This is the equation I'm having trouble with:
$$G \frac{M m}{r^2} = m \frac{d^2 r}{dt^2}$$
That's the non-vector form of the universal law of gravitation on the left and Newton's second law of motion on the right. I assume that upon correctly modeling and solving this, I will have a function of time that gives the distance from a spherical mass in space (e.g. distance from the Earth from an initial condition of $r(0) = 10,000 \mathrm{km}$).
However, WolframAlpha gives a hell of an answer, which leads me to believe that I'm modeling this equation completely wrong. Can anyone shed some light on this problem?
Yes you're modeling it wrong. Gravity is an attractive force, so if the mass is at r = 0, and r is nonnegative, then the gravity force should point towards zero, i.e. negative.
$$ - \frac{GMm}{r^2} = m\ddot r$$
(This assumes $m\ll M$ so we don't need to consider reduced mass. See the other answers for the more general case.)

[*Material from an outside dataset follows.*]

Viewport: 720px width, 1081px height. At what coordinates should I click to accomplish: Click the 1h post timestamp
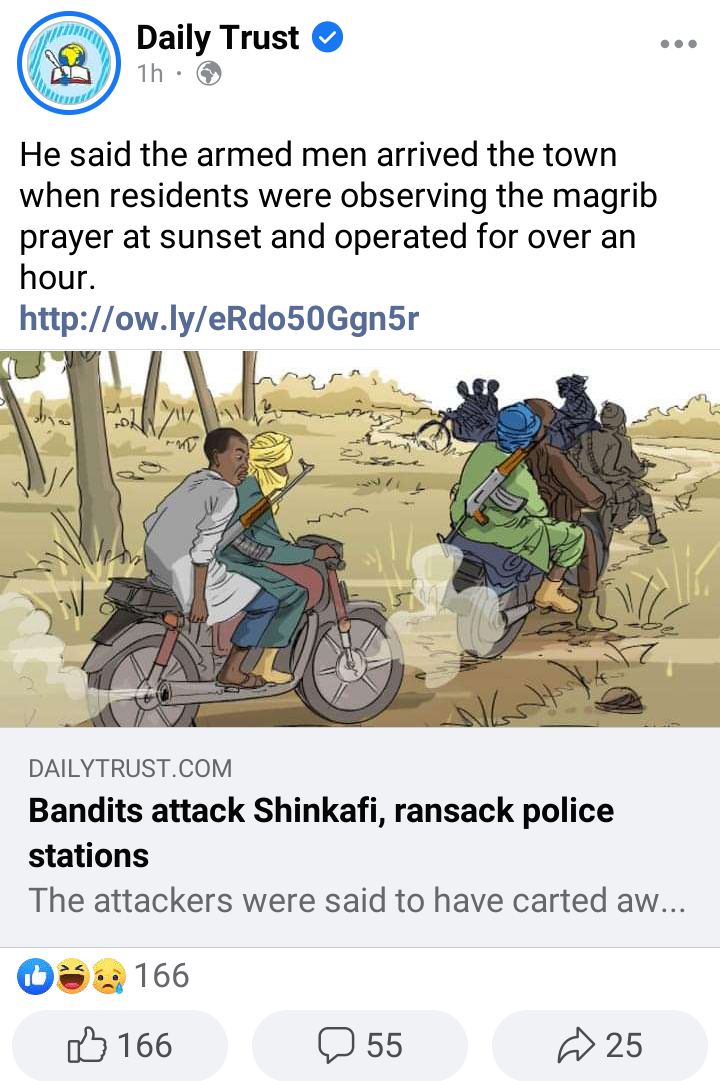150,73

But now Alpha even refuses to solve it. That's fine, because Mathematica can't solve many things. The usual approach is to notice that
$$ \frac{d^2r}{dt^2} = \frac{dv}{dt} = \frac{dv}{dr}\frac{dr}{dt} = v \frac{dv}{dr} $$
to convert that 2nd-order ODE to a 1st-order ODE:
$$ -GM \frac{dr}{r^2} = v \,dv $$
This gives the solution v(r).
$$ \frac{GM}r + \text{constant} = \frac{v^2}2 \qquad (*) $$
But recall $v = dr/dt$. So we have another 1st-order ODE to solve, which gives r(t). The solution should look like that “hell of answer” because of the square root.
Note: If you rearrange the terms you should see that Equation (*) is just conservation of energy.